#### Task brief:
Copy the records below with every "computer-use agent" swapped for "desktop assistant" and nothing else altered. Omit the pictures.

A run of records
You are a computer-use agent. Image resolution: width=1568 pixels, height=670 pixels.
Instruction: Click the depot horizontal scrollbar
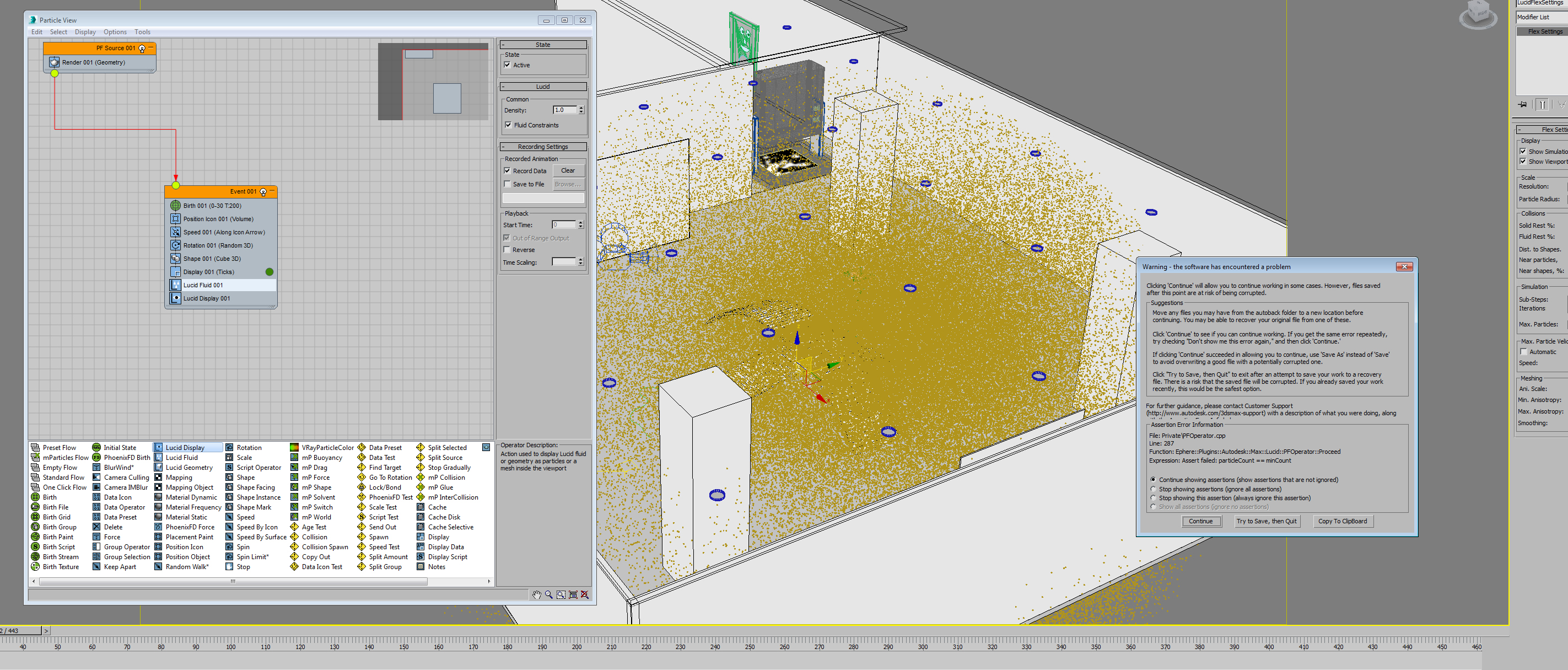pyautogui.click(x=233, y=582)
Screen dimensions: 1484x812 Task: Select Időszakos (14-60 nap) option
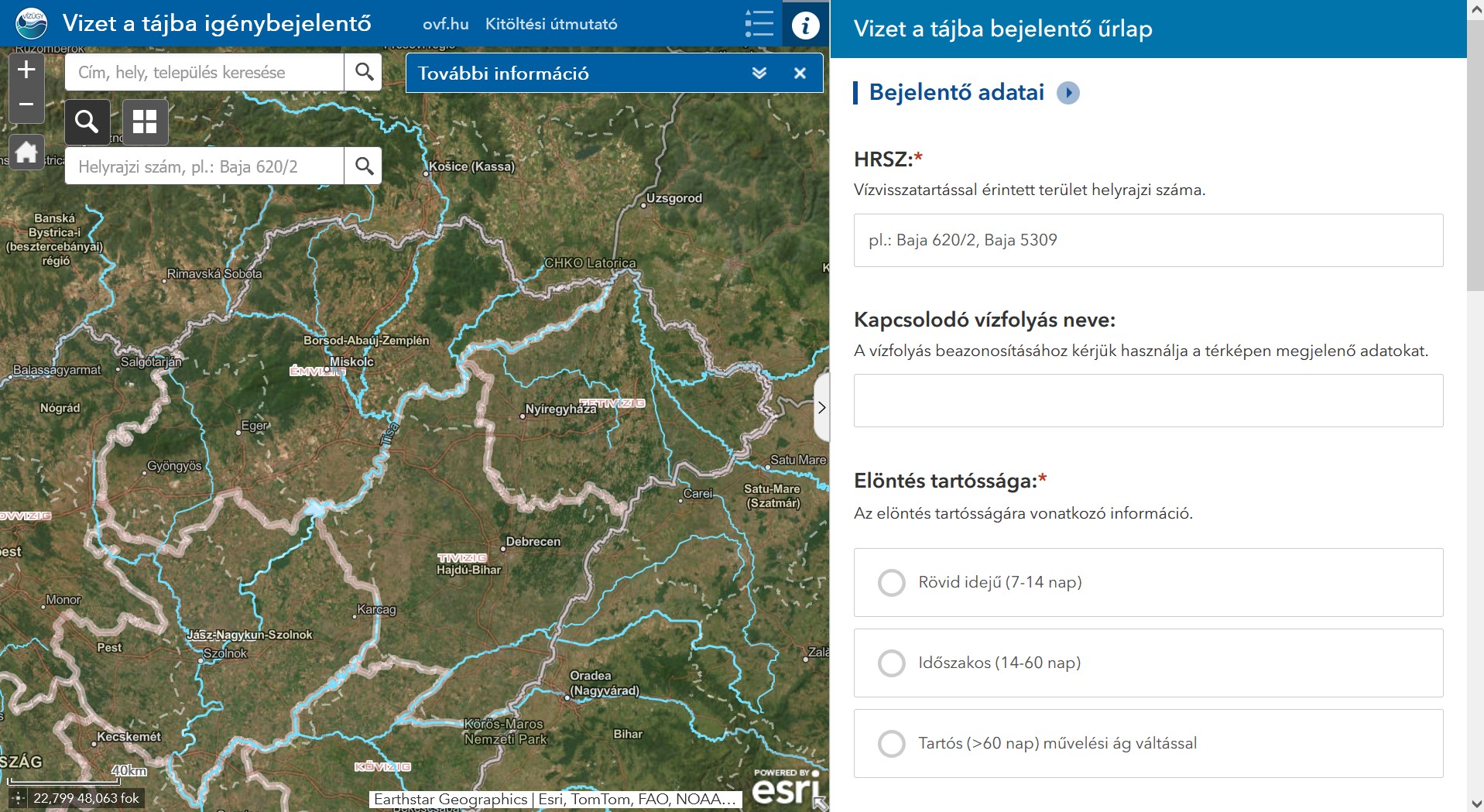[x=891, y=663]
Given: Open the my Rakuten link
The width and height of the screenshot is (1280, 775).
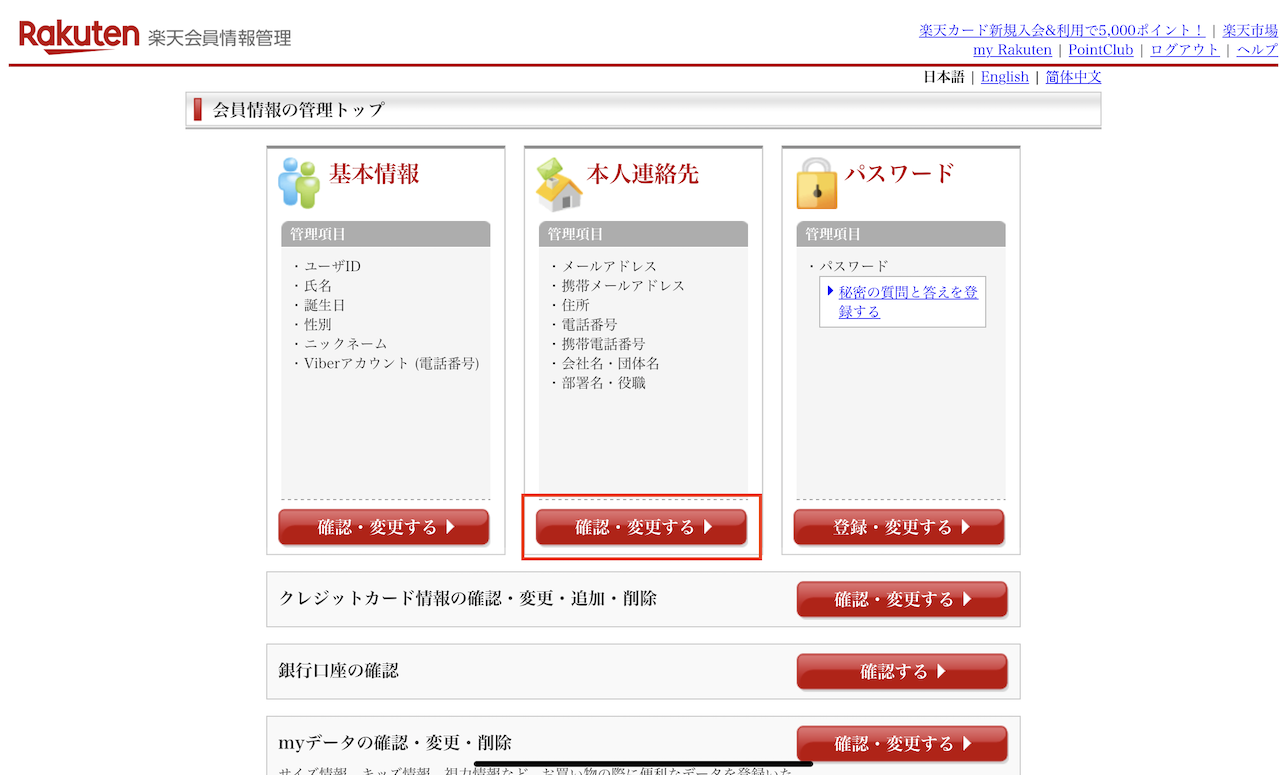Looking at the screenshot, I should (1012, 50).
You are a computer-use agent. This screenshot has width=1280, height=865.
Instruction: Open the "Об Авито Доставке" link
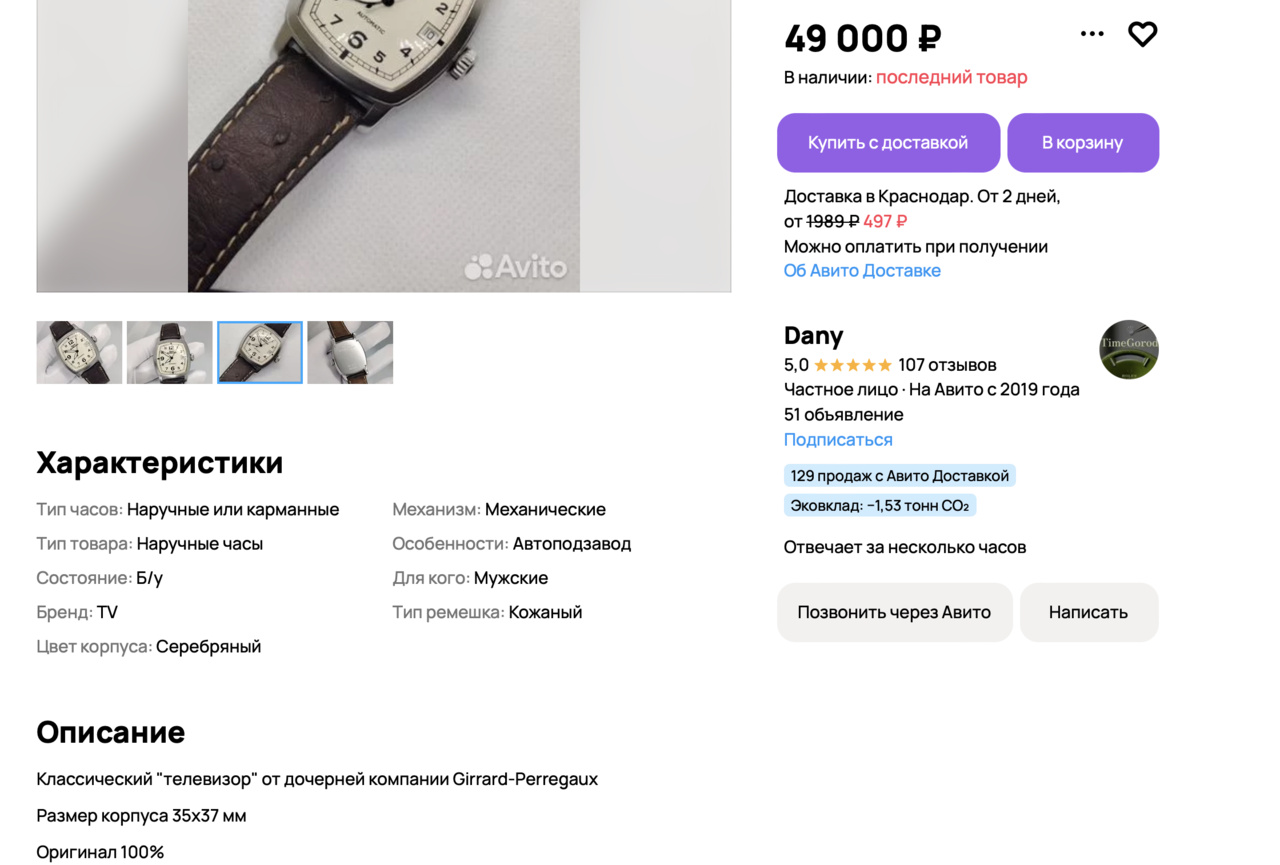[862, 271]
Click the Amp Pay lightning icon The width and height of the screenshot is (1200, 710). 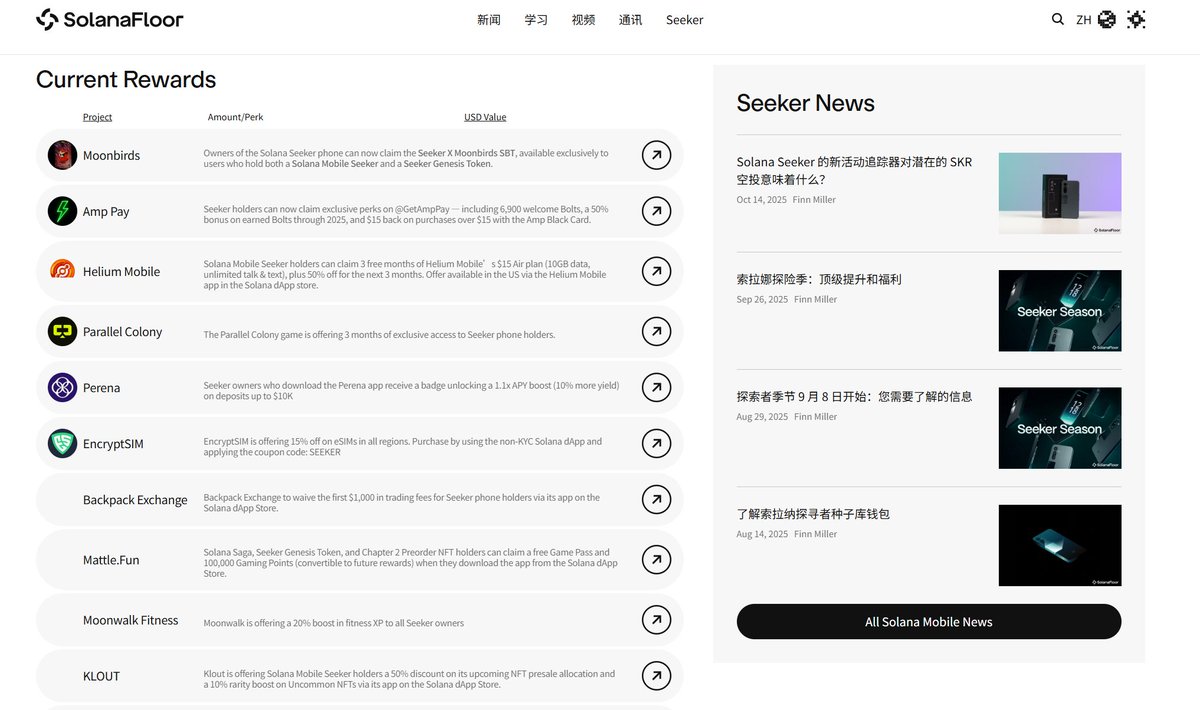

#### Response:
You are a desktop assistant. Image resolution: width=1568 pixels, height=670 pixels.
Instruction: Click the depot horizontal scrollbar
pyautogui.click(x=233, y=582)
Screen dimensions: 1484x812 Task: Select Időszakos (14-60 nap) option
[x=891, y=663]
Given: Open the my Rakuten link
The width and height of the screenshot is (1280, 775).
Looking at the screenshot, I should (1012, 50).
You are a desktop assistant. This screenshot has width=1280, height=865.
Instruction: Open the "Об Авито Доставке" link
[862, 271]
Click the Amp Pay lightning icon The width and height of the screenshot is (1200, 710). 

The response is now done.